We formulate a direct transcription problem by representing the differential constraints as algebraic equations at \(k=1,\dots ,M\) points, with h[k] denoting the time interval between knot point k and \(k+1\):

$$\begin{aligned} \begin{aligned}&\underset{\varGamma }{\text {minimize}}&\,&\sum _{k=1}^{M} L(\mathbf {q}[k],\mathbf {v}[k], \ddot{\mathbf {r}}[k], \varvec{\lambda }[k],h[k]) \\&\text {subject to}&\,&m \ddot{\mathbf {r}}[k] = m\mathbf {g} + \sum _j \varvec{\lambda }_j[k]&\text {(linear momentum)}\\&\,&\,&\mathbf {k}[k] = \mathbf {A}_G^{\mathbf {k}}(\mathbf {q}[k]) \mathbf {v}[k]&\text {(angular momentum)}\\&\,&\,&\dot{\mathbf {k}}[k] = \sum _{j} (\mathbf {c}_j[k] - \mathbf {r}[k]) \times \varvec{\lambda }_j&\text {(angular momentum rate)} \\&\,&\,&\forall _{j}~~ \varvec{\lambda }_j[k] = \sum _{i=1}^{N_d} \beta _{ij}[k] \mathbf {w}_{ij}&\text {(friction)}\\&\,&\,&\forall _{i,j}~~ \beta _{ij}[k] \ge 0 \\&\,&\,&\mathbf {r}[k] = COM(\mathbf {q}[k])&\text {(COM location)}\\&\,&\,&\text{ Kinematic } \text{ constraints } \\&\,&\,&\text{ Time } \text{ integration } \text{ constraints } \\ \end{aligned} \end{aligned}$$

where the set of decision variables, \(\varGamma \), is

$$\begin{aligned} \varGamma= & {} \{ \mathbf {q}[k],\mathbf {v}[k],h[k],\mathbf {r}[k],\dot{\mathbf {r}}[k],\ddot{\mathbf {r}}[k], \mathbf {c}_j[k], \varvec{\lambda }[k], \varvec{\beta }[k], \nonumber \\&\quad \mathbf {k}[k], \dot{\mathbf {k}}[k] \mid k=1,\dots ,M\}, \end{aligned}$$
(8)

and the cost function, \(L(\mathbf {q}[k],\mathbf {v}[k], \ddot{\mathbf {r}}[k], \varvec{\lambda }[k],h[k])\), is equal to

$$\begin{aligned}&h[k] \left( \Vert \mathbf {q}[k] - \mathbf {q}_\mathrm{nom}[k] \Vert ^2_{\mathbf {Q}_q} + \Vert \mathbf {v}[k] \Vert ^2_{\mathbf {Q}_v} \right. \nonumber \\&\qquad \qquad + \left. \Vert \ddot{\mathbf {r}}[k] \Vert ^2 + \sum _j \Vert \varvec{\lambda }_j \Vert ^2_{\mathbf {Q}_{\lambda }}\right) , \end{aligned}$$
(9)

where \(\Vert \mathbf {x} \Vert ^2_{\mathbf {Q}}\) is shorthand for the quadratic cost, \(\mathbf {x}^T \mathbf {Q} \mathbf {x}\), \(\mathbf {Q} \succeq 0\), and \(\mathbf {A}_G^{\mathbf {k}}\) is a matrix formed by taking the top three rows of \(\mathbf {A}_G\). The cost term \((\Vert \mathbf {q}[k] - \mathbf {q}_\mathrm{nom}[k] \Vert ^2_{\mathbf {Q}_q}\) regularizes the configuration of the robot to a nominal pose (e.g., a typical standing posture).

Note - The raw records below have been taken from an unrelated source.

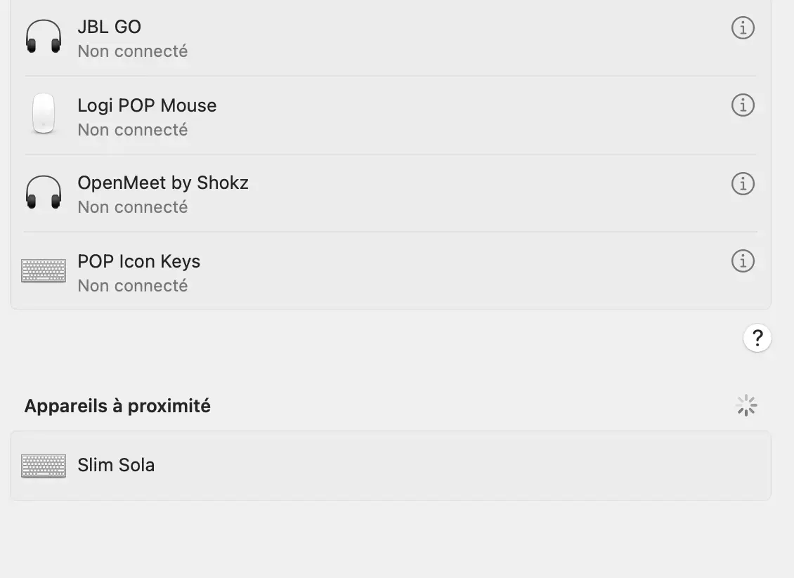The width and height of the screenshot is (794, 578).
Task: Click the POP Icon Keys keyboard icon
Action: click(44, 271)
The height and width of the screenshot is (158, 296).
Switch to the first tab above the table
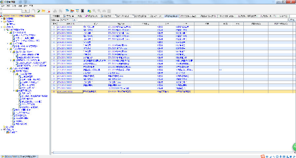tap(56, 16)
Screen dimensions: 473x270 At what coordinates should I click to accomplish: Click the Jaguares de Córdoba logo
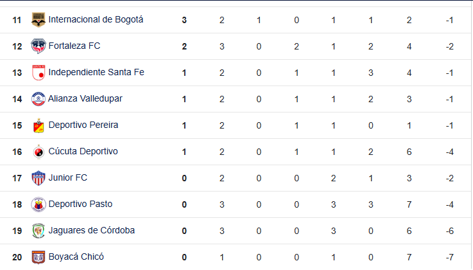[39, 231]
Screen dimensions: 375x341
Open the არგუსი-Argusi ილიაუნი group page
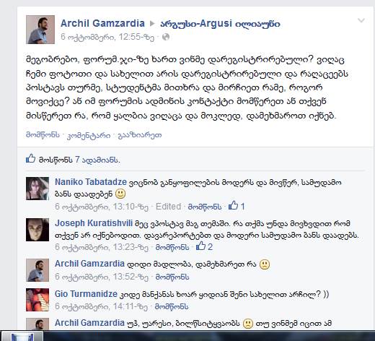pyautogui.click(x=220, y=24)
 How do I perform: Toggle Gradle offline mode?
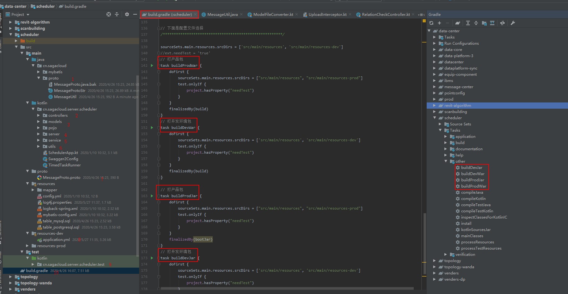tap(502, 23)
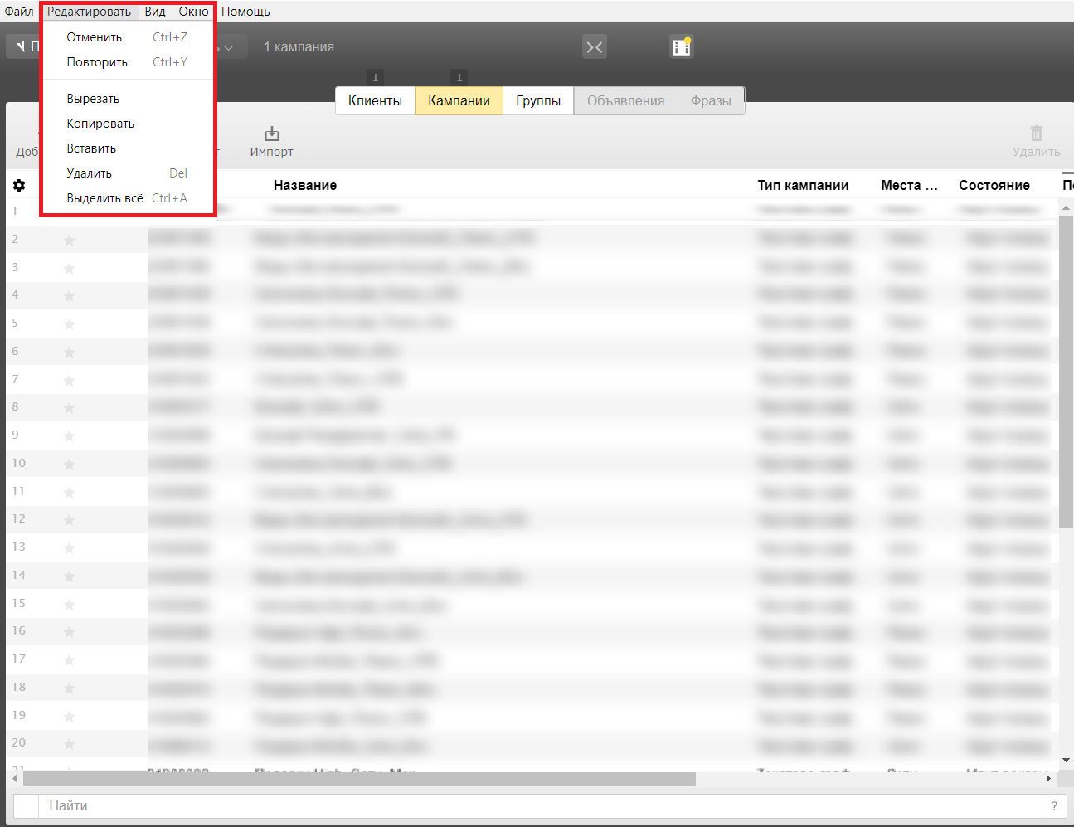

The time integration constraints include backward-Euler integration of the generalized velocities, rate of angular momentum and COM acceleration, and mid-point integration on COM velocity.

$$\begin{aligned}&h[k] \mathbf {v}[k] = \mathbf {q}[k] - \mathbf {q}[k-1] \end{aligned}$$
(10)
$$\begin{aligned}&h[k] \dot{\mathbf {k}}[k] = \mathbf {k}[k] - \mathbf {k}[k-1] \end{aligned}$$
(11)
$$\begin{aligned}&h[k] \ddot{\mathbf {r}}[k]= \dot{\mathbf {r}}[k] - \dot{\mathbf {r}}[k-1] \end{aligned}$$
(12)
$$\begin{aligned}&\frac{h[k]}{2} (\dot{\mathbf {r}}[k] + \dot{\mathbf {r}}[k-1]) = \mathbf {r}[k] - \mathbf {r}[k-1], \end{aligned}$$
(13)

The kinematic constraints typically include unilateral joint limits, contact location, and collision-free constraints. Similar constraint sets have been employed to control whole-body humanoid motions previously (Saab et al. 2011; Dalibard et al. 2013). Dalibard et al. (2013) separately solve the kinematic planning problem using full body model and a point mass dynamic model. Our approach combines these two problems together with a more descriptive dynamic model, and is able to generate motions that cannot be handled by this kind of two-stage planner (such as the running and jumping examples in Sect. 6.4).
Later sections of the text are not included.